A baja altitud y mirando de frente a la ría de Arousa, el municipio regala paisajes marinos abiertos, paseos junto al agua y rincones donde la Galicia costera se entiende sin necesidad de grandes discursos.
Qué ver en Ribeira
El puerto de Ribeira es un buen punto de partida. Si madrugas un día, verás entrar barcos y el movimiento de primera hora, que explica mucho del carácter del lugar.
En cuanto a playas, la playa de Coroso es amplia y resguardada; Vilar y Castiñeiras completan el mapa de arenales para un baño o un paseo al atardecer.
El Parque Natural de Corrubedo y las Lagunas de Carregal y Vixán se reparte entre municipios, con accesos desde Ribeira. Dunas móviles y lagunas dibujan un paisaje distinto al resto de la ría, con buenas opciones para caminar y observar aves.
El faro de Corrubedo, sobre el cabo Falcoeiro, remata la visita con vistas de costa abierta y oleaje contra la roca cuando el mar se pone serio.
Qué hacer
La ruta de miradores ayuda a situarse y a entender la forma de la ría. Cerca queda el Castro de Baroña, un yacimiento junto al mar que mezcla historia y panorámica.
Para senderismo, hay caminos costeros que enlazan playas, pinos y tramos de acantilado; y en el entorno de Corrubedo se camina entre arena y lagunas.
La gastronomía marinera se apoya en producto del día: pulpo, almejas de la ría, rodaballo o centollo. Lo más agradecido es alternar paseo por el centro con una mesa sin prisas.

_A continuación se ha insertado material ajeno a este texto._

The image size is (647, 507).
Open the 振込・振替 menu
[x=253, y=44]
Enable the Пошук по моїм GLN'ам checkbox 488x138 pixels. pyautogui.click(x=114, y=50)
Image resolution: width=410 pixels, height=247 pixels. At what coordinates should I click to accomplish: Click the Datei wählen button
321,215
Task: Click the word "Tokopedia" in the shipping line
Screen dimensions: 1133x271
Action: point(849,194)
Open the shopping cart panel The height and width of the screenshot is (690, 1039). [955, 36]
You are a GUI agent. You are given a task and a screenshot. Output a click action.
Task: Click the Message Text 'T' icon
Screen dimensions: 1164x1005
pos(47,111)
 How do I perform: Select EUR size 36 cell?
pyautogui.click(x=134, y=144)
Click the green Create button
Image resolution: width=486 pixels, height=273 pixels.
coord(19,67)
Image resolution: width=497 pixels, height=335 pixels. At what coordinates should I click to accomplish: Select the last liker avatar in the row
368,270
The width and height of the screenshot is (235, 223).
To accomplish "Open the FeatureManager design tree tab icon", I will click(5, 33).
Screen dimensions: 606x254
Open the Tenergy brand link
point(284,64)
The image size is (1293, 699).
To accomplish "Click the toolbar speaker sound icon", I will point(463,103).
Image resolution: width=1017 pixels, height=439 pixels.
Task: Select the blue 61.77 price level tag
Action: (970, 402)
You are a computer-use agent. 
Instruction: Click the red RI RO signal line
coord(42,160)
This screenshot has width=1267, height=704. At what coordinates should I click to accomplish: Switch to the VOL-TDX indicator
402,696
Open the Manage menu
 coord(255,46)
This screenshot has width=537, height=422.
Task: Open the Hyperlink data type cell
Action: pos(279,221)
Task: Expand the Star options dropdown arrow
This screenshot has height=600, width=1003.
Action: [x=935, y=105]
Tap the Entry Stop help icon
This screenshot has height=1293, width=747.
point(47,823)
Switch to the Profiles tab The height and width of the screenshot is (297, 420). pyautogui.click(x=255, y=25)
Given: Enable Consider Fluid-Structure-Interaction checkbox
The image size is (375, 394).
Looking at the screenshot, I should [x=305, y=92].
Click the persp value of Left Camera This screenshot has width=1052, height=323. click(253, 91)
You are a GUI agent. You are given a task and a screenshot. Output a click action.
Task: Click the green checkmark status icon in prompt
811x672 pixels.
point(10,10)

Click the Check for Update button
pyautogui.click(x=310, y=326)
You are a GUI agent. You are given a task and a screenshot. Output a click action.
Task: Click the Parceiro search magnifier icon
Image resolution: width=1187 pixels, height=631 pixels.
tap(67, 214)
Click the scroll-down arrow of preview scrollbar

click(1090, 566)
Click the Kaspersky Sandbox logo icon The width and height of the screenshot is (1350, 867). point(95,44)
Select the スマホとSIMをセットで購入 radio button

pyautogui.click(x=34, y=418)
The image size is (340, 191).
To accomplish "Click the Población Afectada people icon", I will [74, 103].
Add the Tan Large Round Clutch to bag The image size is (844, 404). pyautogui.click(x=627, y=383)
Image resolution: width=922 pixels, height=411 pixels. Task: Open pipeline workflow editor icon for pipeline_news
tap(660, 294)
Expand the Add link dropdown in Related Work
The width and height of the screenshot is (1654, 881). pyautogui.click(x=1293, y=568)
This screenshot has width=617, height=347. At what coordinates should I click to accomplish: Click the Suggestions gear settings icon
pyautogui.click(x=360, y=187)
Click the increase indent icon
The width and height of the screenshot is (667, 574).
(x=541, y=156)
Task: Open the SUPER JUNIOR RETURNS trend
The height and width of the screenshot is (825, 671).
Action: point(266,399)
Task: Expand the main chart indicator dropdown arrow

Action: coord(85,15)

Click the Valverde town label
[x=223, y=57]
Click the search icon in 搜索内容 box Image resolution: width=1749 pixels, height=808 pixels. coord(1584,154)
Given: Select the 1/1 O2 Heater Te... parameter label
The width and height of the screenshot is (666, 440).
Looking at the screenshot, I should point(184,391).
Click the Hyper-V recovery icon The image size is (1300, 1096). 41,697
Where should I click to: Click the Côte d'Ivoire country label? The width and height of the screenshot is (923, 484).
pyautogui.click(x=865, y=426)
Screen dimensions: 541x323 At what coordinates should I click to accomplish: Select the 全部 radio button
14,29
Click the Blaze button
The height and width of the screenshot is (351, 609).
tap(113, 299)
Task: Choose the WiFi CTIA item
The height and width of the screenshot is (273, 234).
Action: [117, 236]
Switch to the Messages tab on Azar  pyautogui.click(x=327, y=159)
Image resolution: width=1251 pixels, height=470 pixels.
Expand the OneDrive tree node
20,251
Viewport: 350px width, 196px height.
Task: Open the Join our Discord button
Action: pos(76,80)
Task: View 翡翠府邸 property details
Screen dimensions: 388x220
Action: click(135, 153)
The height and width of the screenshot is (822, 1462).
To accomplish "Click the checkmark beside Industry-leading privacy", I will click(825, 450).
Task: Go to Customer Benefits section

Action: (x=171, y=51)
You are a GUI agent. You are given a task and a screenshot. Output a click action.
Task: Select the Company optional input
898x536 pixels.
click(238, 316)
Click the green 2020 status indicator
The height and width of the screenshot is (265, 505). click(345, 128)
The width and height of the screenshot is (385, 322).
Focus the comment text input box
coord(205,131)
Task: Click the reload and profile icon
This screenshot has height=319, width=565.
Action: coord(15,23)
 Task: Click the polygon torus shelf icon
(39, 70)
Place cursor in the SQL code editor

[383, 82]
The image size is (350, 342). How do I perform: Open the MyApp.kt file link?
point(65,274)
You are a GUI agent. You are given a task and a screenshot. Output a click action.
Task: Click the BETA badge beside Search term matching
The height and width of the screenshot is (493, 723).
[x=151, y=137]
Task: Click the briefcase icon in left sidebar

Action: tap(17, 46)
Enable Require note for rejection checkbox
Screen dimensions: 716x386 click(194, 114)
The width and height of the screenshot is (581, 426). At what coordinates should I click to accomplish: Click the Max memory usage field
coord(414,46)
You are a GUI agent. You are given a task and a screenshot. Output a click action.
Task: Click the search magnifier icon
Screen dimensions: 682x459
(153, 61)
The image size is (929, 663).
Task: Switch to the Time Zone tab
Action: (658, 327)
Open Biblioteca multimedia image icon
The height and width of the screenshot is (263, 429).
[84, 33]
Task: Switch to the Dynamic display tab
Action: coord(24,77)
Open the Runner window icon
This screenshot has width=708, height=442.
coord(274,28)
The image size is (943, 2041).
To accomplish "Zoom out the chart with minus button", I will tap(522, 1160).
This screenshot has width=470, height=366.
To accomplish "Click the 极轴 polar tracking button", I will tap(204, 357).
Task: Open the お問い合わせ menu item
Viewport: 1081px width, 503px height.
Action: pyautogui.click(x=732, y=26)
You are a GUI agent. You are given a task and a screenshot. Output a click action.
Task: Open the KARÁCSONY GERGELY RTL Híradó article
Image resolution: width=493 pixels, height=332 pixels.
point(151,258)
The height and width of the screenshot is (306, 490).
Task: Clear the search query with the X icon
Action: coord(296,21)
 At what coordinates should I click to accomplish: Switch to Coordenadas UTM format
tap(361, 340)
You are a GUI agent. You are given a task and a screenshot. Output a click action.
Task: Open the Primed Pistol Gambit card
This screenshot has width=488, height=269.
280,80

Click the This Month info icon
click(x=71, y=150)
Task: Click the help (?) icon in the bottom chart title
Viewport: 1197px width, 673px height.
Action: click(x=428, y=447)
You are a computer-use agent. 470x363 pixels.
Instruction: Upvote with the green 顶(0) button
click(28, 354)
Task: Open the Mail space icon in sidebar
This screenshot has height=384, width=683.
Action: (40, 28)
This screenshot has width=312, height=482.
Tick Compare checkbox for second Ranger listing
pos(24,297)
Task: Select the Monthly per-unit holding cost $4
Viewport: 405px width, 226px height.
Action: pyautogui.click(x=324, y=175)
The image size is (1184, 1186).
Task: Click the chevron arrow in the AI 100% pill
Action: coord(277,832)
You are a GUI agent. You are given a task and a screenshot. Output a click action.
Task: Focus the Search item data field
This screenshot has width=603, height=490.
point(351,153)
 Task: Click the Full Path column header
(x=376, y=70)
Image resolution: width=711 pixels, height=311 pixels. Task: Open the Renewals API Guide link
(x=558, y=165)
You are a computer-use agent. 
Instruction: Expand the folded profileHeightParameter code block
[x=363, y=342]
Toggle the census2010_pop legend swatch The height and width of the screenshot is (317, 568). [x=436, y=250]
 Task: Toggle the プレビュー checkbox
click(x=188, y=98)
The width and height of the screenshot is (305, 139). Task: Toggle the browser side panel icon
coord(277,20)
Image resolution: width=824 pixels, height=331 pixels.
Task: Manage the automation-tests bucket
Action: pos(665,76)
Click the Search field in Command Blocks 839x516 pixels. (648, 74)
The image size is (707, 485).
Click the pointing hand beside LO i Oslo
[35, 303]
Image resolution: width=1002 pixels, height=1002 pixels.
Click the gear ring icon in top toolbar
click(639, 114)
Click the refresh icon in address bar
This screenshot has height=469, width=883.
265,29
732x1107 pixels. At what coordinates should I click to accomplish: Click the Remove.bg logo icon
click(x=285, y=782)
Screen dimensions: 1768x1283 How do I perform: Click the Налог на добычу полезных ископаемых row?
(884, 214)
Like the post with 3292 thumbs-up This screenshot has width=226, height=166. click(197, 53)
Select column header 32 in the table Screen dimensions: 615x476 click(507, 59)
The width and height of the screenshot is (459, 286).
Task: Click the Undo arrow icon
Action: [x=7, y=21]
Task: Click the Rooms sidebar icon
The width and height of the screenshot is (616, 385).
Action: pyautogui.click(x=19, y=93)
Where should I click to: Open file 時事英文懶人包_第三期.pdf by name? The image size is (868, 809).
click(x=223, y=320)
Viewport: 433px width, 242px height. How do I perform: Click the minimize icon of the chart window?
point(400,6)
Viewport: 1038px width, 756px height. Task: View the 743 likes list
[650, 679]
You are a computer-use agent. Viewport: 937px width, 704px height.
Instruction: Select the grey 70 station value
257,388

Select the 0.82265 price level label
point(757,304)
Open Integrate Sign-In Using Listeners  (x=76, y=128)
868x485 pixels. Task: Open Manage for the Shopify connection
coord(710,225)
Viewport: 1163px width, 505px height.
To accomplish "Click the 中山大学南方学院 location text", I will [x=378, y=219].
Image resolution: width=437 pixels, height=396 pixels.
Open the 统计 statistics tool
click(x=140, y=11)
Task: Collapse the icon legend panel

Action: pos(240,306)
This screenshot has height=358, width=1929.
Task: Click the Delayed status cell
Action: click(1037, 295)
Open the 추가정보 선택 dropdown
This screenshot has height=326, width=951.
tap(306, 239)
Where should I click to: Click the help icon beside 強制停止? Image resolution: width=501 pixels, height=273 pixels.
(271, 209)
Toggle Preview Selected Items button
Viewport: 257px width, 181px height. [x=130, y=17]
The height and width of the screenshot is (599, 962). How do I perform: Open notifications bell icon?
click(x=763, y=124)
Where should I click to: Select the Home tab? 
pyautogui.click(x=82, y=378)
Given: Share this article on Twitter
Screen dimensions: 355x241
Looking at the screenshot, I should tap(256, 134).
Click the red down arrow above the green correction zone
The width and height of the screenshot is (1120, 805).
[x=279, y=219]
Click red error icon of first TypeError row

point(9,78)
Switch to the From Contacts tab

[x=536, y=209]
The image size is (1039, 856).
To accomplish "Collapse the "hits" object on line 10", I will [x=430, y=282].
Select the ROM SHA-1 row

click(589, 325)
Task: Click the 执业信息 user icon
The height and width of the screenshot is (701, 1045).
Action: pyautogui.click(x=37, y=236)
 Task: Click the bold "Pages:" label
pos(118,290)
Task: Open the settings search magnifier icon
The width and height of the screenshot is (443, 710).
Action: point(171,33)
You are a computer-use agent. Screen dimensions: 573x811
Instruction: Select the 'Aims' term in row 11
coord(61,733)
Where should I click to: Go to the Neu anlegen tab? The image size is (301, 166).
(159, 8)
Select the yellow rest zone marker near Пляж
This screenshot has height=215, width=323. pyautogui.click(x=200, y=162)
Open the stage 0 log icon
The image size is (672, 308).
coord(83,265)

También hay salidas en kayak o en embarcación por la ría de Arousa, que permiten ver la costa y las bateas desde el agua.
Fiestas y tradiciones
En julio se celebran las Festas do Carmen, con procesión marinera en honor a la patrona de los pescadores. En agosto llegan las fiestas patronales, con música y ambiente en la calle. A finales de septiembre, la Festa do Marisco pone el foco en los productos del mar.
Si solo tienes 2 horas
- Pasea por el puerto y el paseo marítimo para ver el movimiento del muelle.
- Acércate a la playa de Coroso para una caminata corta junto al agua.
- Si el día acompaña, remata con un vistazo a Corrubedo: dunas y lagunas se disfrutan incluso sin entrar a fondo en el sistema.
Errores típicos
- Ir a Corrubedo sin mirar el viento: en días fuertes, la arena y el mar pueden hacer la visita incómoda.
- No mirar las mareas si vas a caminar por zonas rocosas del litoral: algunos pasos cambian mucho según la hora.
- Dejar el puerto para el final: si te interesa el carácter de Ribeira, conviene empezar por ahí.
Información práctica
Cómo llegar: Desde A Coruña, Ribeira está a unos 75 kilómetros por la AG-55 y la AC-305, alrededor de una hora en coche. Desde Santiago de Compostela, la distancia es similar siguiendo la AC-305. Hay servicios regulares de autobús con las principales ciudades gallegas.
Mejor época: Verano (junio a septiembre) para playa y ambiente. Primavera y otoño funcionan bien para caminar con temperaturas más suaves y menos gente.
Consejos: Calzado cómodo para rutas y paseos de costa, y un día madrugando para asomarse al ritmo del puerto. Si planeas moverte por zonas rocosas, consulta las mareas.